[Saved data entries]
☆ ☆ ☆ ☆

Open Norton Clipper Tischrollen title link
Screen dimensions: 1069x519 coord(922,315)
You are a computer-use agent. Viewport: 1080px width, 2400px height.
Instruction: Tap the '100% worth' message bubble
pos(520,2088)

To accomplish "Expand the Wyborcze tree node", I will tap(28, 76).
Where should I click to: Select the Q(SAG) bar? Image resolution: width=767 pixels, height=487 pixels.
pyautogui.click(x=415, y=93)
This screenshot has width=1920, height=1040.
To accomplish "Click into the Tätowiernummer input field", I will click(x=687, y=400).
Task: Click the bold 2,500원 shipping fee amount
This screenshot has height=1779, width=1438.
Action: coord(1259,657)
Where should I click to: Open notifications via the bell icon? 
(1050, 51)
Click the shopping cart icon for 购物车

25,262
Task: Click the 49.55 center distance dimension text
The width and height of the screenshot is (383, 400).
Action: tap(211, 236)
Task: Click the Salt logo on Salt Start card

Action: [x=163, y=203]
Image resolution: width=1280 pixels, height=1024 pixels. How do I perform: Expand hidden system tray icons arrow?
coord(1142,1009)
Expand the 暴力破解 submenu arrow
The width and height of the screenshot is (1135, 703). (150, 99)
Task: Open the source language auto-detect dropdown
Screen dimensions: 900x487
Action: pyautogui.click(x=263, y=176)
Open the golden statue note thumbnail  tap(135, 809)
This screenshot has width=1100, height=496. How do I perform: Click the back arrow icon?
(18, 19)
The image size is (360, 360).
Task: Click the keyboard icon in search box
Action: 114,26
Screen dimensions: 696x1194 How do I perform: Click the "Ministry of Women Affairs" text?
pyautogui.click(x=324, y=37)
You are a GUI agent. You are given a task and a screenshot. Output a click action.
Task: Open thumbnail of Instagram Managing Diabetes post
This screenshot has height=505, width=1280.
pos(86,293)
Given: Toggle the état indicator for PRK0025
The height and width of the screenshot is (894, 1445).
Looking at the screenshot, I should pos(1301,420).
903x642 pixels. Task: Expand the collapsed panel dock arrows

☆ ☆ ☆ ☆

THE TASK:
An exact copy of the data is needed.

FINAL ANSWER:
Open Norton Clipper Tischrollen title link
Screen dimensions: 1069x519 coord(922,315)
You are a computer-use agent. Viewport: 1080px width, 2400px height.
Instruction: Tap the '100% worth' message bubble
pos(520,2088)

To accomplish "Expand the Wyborcze tree node", I will tap(28, 76).
Where should I click to: Select the Q(SAG) bar? Image resolution: width=767 pixels, height=487 pixels.
pyautogui.click(x=415, y=93)
This screenshot has width=1920, height=1040.
To accomplish "Click into the Tätowiernummer input field", I will click(x=687, y=400).
Task: Click the bold 2,500원 shipping fee amount
This screenshot has height=1779, width=1438.
Action: coord(1259,657)
Where should I click to: Open notifications via the bell icon? 
(1050, 51)
Click the shopping cart icon for 购物车

25,262
Task: Click the 49.55 center distance dimension text
The width and height of the screenshot is (383, 400).
Action: tap(211, 236)
Task: Click the Salt logo on Salt Start card

Action: [x=163, y=203]
Image resolution: width=1280 pixels, height=1024 pixels. How do I perform: Expand hidden system tray icons arrow?
coord(1142,1009)
Expand the 暴力破解 submenu arrow
The width and height of the screenshot is (1135, 703). (150, 99)
Task: Open the source language auto-detect dropdown
Screen dimensions: 900x487
Action: pyautogui.click(x=263, y=176)
Open the golden statue note thumbnail  tap(135, 809)
This screenshot has width=1100, height=496. How do I perform: Click the back arrow icon?
(18, 19)
The image size is (360, 360).
Task: Click the keyboard icon in search box
Action: 114,26
Screen dimensions: 696x1194 How do I perform: Click the "Ministry of Women Affairs" text?
pyautogui.click(x=324, y=37)
You are a GUI agent. You are given a task and a screenshot. Output a click action.
Task: Open thumbnail of Instagram Managing Diabetes post
This screenshot has height=505, width=1280.
pos(86,293)
Given: Toggle the état indicator for PRK0025
The height and width of the screenshot is (894, 1445).
Looking at the screenshot, I should pos(1301,420).
903x642 pixels. Task: Expand the collapsed panel dock arrows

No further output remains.